Ein Mann in mäßig gepflegter Kleidung verzehrt an einem glühenden Sommertag in einem Wiener Kaffeehaus eine heiße Schokolade und einen Schinken-Käse-Toast, er raucht dazu und ärgert sich über den Kellner, der sich offensichtlich kein erhebliches Trinkgeld von einem derartigen Gast erwartet und ihn deswegen schlecht bedient. Trotzig bezahlt der Mann mit einem Fünfhunderter. Schnitt.
Ein Mann sitzt während einer Auszeit vom Gelegenheitsjob, den er in Bregenz versieht, an der Promenade und gibt vor, in seinem Buch zu lesen. In Wahrheit ist das Buch nur ein Vorwand, sich stundelang nicht vom Fleck zu bewegen; er wartet auf eine Touristenattraktion, eine Bimmelbahn für Kinder, die in regelmäßigen Abständen an ihm vorbeifährt. Am Steuer sitzt eine gut gelaunte junge Frau, von deren Blick er sich nicht lösen kann. Schnitt.
Es dauert nicht lange und der Leser weiß: Der Protagonist in diesen beiden Geschichten ist derselbe junge Mann, ein Student aus Wien, der bei jedem Wetter heiße Schokolade trinkt und sich in die junge Frau verliebt, die die Kinder von Touristen am Ufer entlangfährt. Der Autor des Romans lässt die beiden Erzählstränge in kurzen Abschnitten ineinandergreifen, so dass sich dem Leser in einer geschickten Taktung das Zulaufen auf eine große Liebe und der Umgang mit der gescheiterten Beziehung parallel erschließen. Während der Student in Bregenz noch eine Gelegenheit abwartet, die hübsche Unbekannte anzusprechen, blickt der Kaffeehausbesucher längst völlig desillusioniert auf die Trennung zurück, auf eine Zeit der Isolation von der Außenwelt, der Depression und der Selbstzerstörung, die er dann doch noch nicht bis zur letzten Konsequenz betrieben hat. Soviel steht aber schnell fest: Er ist am Ende, ohne „sie“ will er nicht mehr leben. Er wird sich – genau an diesem Tag, an dem die Erzählung einsetzt – einen Revolver, und damit die Mittel zum Selbstmord beschaffen.
--------
Die Aufgabe: Gib aus dem Textabschnitt die Passage wortgetreu aus, die mit „Ein Mann in“ beginnt und sich bis einschließlich „einem Fünfhunderter. Schnitt.“ fortsetzt.
--------
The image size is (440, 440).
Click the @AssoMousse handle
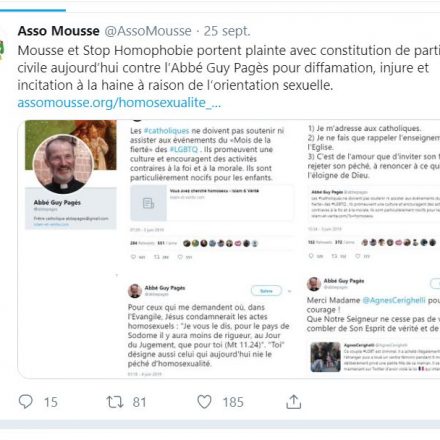click(x=148, y=31)

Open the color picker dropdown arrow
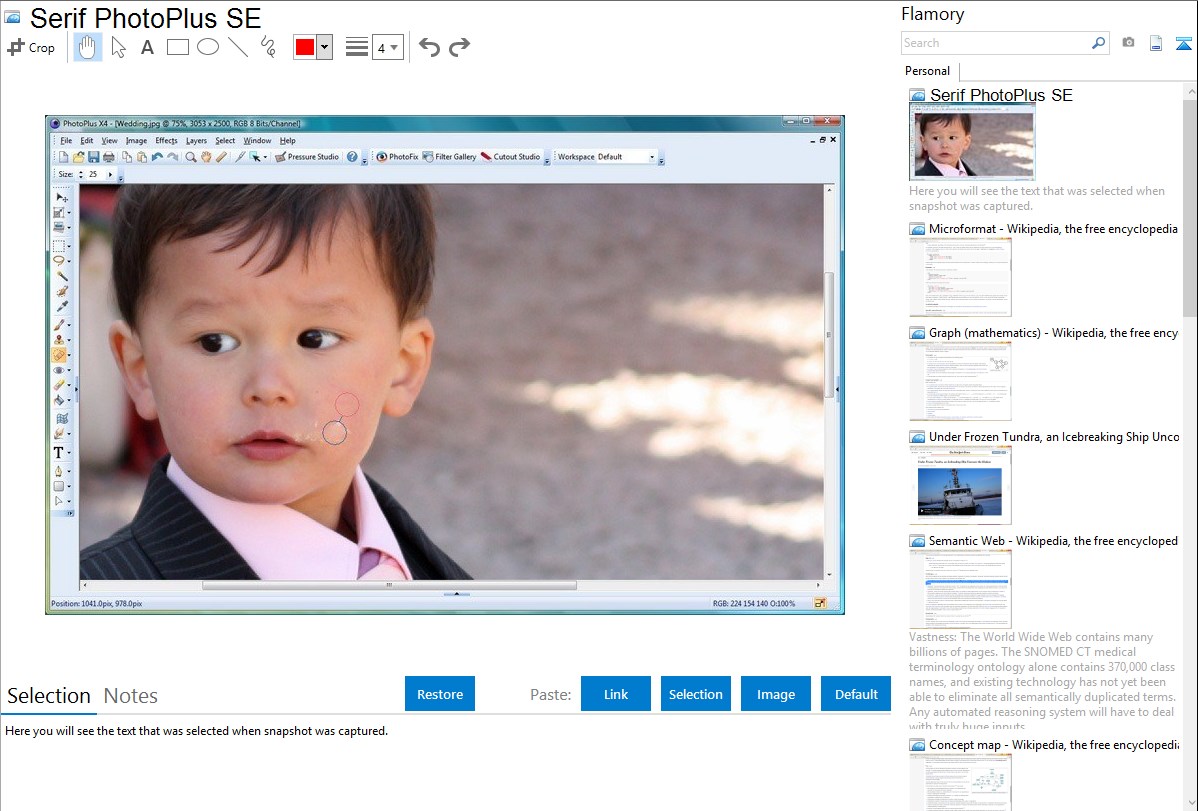[324, 47]
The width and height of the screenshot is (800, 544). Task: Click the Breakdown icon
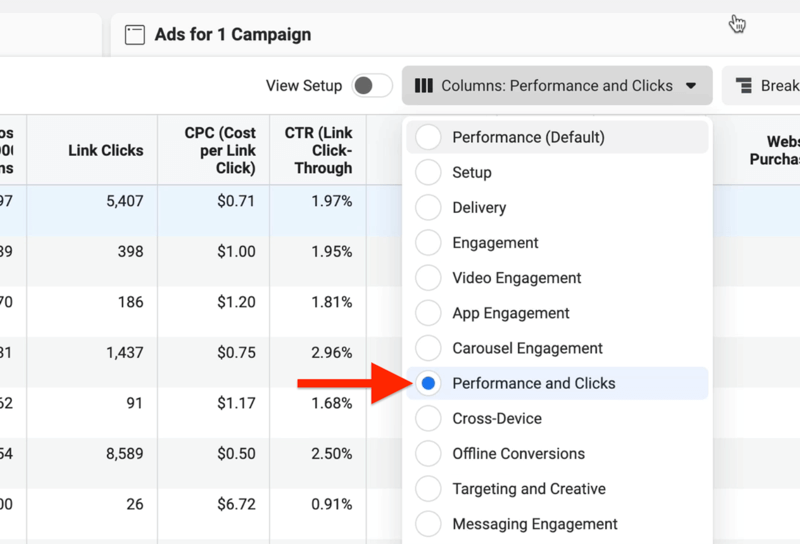(743, 85)
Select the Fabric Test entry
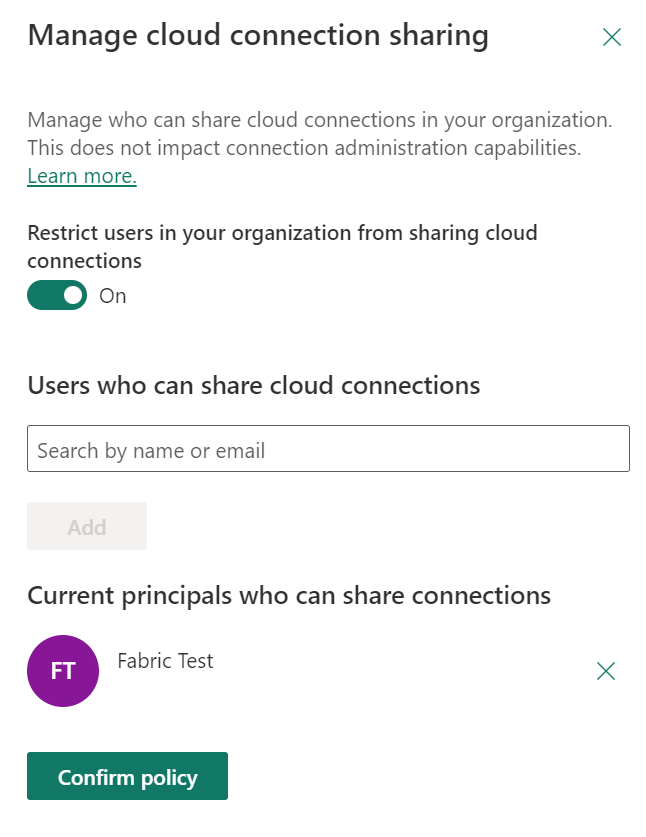 pyautogui.click(x=165, y=660)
--------
Ergebnis der Übung:
Ein Mann in mäßig gepflegter Kleidung verzehrt an einem glühenden Sommertag in einem Wiener Kaffeehaus eine heiße Schokolade und einen Schinken-Käse-Toast, er raucht dazu und ärgert sich über den Kellner, der sich offensichtlich kein erhebliches Trinkgeld von einem derartigen Gast erwartet und ihn deswegen schlecht bedient. Trotzig bezahlt der Mann mit einem Fünfhunderter. Schnitt.